Selected text
While working as a Chicago streetcar ticket agent in 1904 she persuaded the women she worked with to form a union. She worked as an organizer for the Boston Women's Trade Union League from 1906 to 1909. She then organized for the International Ladies Garment Workers Union and was a strike leader for garment workers in Kalamazoo, Cleveland, and St. Louis between 1911 and 1914. In March 1912, Casey's efforts in Michigan were focused on the concerns of female workers at the Kalamazoo Corset Company including low wages, long hours in unsanitary conditions and sexual harassment from male foreman. Organizers, including Pauline Newman and Gertrude Barnum, and striking employees gained national attention for silent picketing and prayer meetings in response to a court order to stymie disorderly picket lines. An agreement that fell short of significant wage gains, but marked progress for female workers' rights, was reached on June 12.

During World War I Casey opposed women-only labor laws in the South. She was a suffrage activist and worked for the Women's Political Union in New York. In the 1920s she was a champion of the Equal Rights Amendment. Following a series of misfortunes, she was earning $5 per week working as a housekeeper. In 1931 the National Woman's Party (NWP) contacted her and sent her to Atlanta to oppose the efforts by the Southern Council and the Cotton Textile Institute to establish sex-based legislation. Her reports were made into a regular column featured in the NWP's weekly bulletin Equal Rights.

==Death==
As a member of the First Church of Christ, Scientist in Boston and later the Seventh Church of Christ Scientist in New York, Casey refused to seek medical care for heart related issues because of her religious beliefs. She died at her home in New York City on January 27, 1950.

[Stored data]
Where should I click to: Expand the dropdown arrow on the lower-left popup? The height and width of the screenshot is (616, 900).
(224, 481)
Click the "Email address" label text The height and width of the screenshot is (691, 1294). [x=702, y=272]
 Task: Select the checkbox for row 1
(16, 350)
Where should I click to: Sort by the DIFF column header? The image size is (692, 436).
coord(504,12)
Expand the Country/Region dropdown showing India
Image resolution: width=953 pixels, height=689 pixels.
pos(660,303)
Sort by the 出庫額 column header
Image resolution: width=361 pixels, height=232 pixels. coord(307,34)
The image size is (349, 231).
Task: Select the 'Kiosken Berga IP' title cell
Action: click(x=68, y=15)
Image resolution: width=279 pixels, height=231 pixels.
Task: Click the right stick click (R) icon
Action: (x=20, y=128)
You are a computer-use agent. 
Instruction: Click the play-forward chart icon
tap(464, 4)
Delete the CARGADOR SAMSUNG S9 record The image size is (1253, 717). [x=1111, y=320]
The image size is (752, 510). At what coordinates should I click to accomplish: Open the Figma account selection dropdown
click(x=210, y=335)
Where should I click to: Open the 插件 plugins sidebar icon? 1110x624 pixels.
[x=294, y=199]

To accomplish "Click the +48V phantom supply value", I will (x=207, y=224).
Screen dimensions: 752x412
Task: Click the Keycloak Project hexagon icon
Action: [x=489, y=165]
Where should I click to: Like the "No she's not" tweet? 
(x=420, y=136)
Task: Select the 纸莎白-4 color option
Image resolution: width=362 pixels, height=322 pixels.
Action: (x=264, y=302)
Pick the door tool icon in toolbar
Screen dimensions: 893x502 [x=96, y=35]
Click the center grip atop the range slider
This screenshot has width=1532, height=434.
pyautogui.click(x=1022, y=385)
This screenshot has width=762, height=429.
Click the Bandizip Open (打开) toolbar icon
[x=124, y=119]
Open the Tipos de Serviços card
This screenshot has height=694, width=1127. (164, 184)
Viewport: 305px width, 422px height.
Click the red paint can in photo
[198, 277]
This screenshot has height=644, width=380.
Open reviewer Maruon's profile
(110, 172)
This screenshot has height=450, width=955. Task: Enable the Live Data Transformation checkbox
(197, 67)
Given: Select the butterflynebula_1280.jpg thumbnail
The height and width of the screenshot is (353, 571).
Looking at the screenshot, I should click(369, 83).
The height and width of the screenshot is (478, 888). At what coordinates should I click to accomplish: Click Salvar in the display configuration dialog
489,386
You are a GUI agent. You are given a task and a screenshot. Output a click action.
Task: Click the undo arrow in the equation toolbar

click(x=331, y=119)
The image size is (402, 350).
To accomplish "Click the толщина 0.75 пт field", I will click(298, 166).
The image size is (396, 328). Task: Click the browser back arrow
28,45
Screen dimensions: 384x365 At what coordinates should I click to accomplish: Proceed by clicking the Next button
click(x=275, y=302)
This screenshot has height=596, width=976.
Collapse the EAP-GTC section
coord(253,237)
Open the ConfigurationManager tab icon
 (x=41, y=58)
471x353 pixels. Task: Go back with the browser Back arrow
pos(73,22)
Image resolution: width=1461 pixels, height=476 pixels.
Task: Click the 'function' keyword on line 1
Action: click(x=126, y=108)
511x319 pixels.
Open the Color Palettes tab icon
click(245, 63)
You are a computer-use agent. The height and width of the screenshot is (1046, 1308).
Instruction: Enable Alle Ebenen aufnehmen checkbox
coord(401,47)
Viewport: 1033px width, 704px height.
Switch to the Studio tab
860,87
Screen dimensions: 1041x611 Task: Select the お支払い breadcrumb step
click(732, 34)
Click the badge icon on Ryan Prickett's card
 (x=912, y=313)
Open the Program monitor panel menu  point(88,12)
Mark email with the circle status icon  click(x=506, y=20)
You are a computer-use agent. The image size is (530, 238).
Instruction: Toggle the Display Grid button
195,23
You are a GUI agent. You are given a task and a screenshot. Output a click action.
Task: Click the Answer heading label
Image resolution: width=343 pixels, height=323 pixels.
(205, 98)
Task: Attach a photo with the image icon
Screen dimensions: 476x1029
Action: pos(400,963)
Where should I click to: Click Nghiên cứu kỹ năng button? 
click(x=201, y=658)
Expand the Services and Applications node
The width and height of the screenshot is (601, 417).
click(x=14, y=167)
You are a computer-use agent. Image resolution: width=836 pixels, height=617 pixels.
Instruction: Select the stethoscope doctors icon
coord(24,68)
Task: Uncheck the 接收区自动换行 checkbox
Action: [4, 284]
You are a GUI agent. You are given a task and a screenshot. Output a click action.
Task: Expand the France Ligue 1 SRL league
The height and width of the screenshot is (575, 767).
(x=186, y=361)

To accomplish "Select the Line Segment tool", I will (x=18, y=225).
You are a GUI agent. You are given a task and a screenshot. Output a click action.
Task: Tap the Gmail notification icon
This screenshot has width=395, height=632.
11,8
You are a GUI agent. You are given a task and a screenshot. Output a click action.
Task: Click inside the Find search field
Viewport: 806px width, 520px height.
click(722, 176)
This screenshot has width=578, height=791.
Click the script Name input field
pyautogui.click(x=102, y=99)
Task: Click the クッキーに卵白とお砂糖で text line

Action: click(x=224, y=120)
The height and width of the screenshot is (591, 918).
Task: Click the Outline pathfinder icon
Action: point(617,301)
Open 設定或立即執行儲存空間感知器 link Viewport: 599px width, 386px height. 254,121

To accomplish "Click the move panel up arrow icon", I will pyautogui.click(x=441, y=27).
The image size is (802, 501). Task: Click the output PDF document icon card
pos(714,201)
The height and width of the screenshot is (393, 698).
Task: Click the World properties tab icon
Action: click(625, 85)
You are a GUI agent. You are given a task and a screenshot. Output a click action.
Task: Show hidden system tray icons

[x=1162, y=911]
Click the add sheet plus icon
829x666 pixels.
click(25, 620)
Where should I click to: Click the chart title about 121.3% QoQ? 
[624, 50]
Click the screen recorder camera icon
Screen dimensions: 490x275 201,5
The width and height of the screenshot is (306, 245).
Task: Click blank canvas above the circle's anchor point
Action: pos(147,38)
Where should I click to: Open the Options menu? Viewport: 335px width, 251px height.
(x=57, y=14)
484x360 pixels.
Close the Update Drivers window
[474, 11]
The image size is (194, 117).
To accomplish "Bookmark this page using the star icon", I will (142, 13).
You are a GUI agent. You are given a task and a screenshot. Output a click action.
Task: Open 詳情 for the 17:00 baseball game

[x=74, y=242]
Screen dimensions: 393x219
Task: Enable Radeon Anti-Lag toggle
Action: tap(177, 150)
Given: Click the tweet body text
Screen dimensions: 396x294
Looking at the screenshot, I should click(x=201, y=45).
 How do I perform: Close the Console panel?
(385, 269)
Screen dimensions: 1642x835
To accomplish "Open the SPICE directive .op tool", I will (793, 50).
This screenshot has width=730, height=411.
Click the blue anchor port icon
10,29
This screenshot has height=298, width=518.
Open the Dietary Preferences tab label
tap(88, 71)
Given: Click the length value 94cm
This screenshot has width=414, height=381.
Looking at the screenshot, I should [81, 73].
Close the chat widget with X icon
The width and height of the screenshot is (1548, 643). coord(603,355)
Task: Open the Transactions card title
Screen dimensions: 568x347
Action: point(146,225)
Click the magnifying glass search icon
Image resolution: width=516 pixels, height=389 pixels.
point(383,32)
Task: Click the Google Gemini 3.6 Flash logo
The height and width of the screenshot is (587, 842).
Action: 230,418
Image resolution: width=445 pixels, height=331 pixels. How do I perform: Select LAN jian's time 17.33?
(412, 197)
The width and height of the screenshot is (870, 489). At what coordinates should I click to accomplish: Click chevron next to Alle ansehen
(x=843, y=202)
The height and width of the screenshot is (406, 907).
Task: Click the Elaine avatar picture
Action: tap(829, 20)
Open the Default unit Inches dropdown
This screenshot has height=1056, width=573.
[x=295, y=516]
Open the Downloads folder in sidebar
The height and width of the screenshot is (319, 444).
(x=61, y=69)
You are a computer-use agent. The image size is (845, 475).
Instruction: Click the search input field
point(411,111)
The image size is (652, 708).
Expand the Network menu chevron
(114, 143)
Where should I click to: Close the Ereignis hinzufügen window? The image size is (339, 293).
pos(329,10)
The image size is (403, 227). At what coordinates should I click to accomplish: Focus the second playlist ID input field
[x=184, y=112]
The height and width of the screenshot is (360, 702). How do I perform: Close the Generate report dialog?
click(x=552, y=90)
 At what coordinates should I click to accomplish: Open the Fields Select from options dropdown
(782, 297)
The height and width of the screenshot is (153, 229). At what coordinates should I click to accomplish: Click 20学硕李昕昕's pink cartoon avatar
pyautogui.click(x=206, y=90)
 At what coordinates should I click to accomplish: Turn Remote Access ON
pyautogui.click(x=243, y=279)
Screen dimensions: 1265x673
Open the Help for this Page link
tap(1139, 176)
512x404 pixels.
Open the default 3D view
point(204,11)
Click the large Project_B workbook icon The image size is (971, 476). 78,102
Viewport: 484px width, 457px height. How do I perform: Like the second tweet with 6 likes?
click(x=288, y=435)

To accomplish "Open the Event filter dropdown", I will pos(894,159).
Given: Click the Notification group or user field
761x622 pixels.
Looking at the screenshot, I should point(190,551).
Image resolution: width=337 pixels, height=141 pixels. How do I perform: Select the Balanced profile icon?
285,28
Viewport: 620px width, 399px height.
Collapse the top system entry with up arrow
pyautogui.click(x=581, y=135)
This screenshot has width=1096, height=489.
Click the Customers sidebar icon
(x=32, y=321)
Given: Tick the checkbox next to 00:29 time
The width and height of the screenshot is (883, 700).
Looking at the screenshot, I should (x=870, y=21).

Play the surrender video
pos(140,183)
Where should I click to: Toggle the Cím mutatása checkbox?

What you need to do
1. Answer these questions using the text about Casey above:
(a) Which group did Casey work for as an organizer from 1906 to 1909?
(b) What was the name of the National Woman's Party weekly bulletin that ran her reports as a column?
(c) On what date did Casey die?
2. Retype the part of the Casey text starting with "During World War" and going on through "January 27, 1950.", with no changes.

Exercise answers
1.
(a) The Boston Women's Trade Union League
(b) Equal Rights
(c) January 27, 1950

2.
During World War I Casey opposed women-only labor laws in the South. She was a suffrage activist and worked for the Women's Political Union in New York. In the 1920s she was a champion of the Equal Rights Amendment. Following a series of misfortunes, she was earning $5 per week working as a housekeeper. In 1931 the National Woman's Party (NWP) contacted her and sent her to Atlanta to oppose the efforts by the Southern Council and the Cotton Textile Institute to establish sex-based legislation. Her reports were made into a regular column featured in the NWP's weekly bulletin Equal Rights.

==Death==
As a member of the First Church of Christ, Scientist in Boston and later the Seventh Church of Christ Scientist in New York, Casey refused to seek medical care for heart related issues because of her religious beliefs. She died at her home in New York City on January 27, 1950.